The second element, the Knowledge-sensitive Neuron Tuning (KNT) strategy, focuses on fine-tuning only the neurons most affected by the current knowledge, thus avoiding unnecessary disruptions in the model’s learning process. This is achieved through the Fisher information matrix, which assesses the sensitivity of individual neurons, allowing only those most crucial to current knowledge to be updated.
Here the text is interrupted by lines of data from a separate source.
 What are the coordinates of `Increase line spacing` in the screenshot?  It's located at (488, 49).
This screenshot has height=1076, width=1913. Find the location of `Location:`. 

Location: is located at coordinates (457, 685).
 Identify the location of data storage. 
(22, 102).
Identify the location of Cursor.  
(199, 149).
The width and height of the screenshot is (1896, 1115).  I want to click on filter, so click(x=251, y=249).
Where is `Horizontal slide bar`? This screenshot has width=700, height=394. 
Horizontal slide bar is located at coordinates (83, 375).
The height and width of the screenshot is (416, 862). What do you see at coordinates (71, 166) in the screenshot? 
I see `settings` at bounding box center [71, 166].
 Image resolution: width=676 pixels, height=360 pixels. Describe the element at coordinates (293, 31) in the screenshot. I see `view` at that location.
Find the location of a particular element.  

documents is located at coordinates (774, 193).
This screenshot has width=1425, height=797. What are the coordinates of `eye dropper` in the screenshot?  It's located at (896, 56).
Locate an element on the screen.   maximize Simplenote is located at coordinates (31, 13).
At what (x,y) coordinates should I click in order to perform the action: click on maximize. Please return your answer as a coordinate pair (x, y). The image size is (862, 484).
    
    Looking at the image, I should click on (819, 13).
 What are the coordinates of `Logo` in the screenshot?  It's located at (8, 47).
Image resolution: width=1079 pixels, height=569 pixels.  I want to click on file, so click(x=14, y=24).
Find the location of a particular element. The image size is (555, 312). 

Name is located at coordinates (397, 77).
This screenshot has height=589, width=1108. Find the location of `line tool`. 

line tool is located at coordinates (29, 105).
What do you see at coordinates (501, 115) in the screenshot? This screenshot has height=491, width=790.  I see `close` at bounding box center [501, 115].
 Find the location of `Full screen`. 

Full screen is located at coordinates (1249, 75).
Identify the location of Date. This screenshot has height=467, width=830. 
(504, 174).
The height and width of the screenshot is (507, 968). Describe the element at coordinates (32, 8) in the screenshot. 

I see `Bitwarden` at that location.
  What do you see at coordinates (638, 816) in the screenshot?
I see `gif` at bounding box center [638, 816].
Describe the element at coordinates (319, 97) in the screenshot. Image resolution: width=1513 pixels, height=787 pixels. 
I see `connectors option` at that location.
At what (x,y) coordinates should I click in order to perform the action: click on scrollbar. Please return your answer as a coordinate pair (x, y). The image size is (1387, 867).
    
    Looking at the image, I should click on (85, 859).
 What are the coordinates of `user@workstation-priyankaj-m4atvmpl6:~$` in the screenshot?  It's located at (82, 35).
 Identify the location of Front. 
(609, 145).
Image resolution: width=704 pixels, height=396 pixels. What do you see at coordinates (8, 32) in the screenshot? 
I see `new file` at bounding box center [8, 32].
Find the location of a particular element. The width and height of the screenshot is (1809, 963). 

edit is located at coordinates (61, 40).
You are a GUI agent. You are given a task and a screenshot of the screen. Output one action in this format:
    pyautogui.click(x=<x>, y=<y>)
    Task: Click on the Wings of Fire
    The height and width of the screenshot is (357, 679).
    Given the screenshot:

The KNT strategy further incorporates a mechanism for regularizing historical knowledge activation, ensuring the stability of retained information during updates.

To validate the effectiveness of the CASE framework, the team conducted rigorous tests using several benchmark models, including LLaMA2-7B, Qwen2.5-7B, and LLaMA3-8B-Instruct, comparing it against established lifelong editing frameworks such as GRACE and WISE. In a question-answering task leveraging the ZsRE dataset, CASE exhibited a significant accuracy advantage—maintaining a 95% accuracy rate after 1,000 edits, while leading competitors experienced substantial declines. Notably, CASE also achieved a remarkable 100% locality preservation rate, demonstrating its superior retention of irrelevant knowledge.

In another benchmark involving hallucination correction, CASE significantly reduced perplexity—a metric for text factuality—by 60%, notably outperforming rival methods that struggled to maintain consistent performance. The efficiency of the CASE framework is underscored by its limited additional parameter requirements, which remain below 1MB, and its quick inference time, comparable to unedited models, highlighting its real-world applicability.

With a focus on stability, the CASE experiments also revealed that it maintains consistent performance across diverse parameter settings, adapting readily to various scenarios without extensive tuning. This adaptability presents a promising avenue for future developments in the field of AI, as the CASE framework lays the groundwork for more resilient and efficient LLMs capable of evolving alongside new information while retaining foundational knowledge.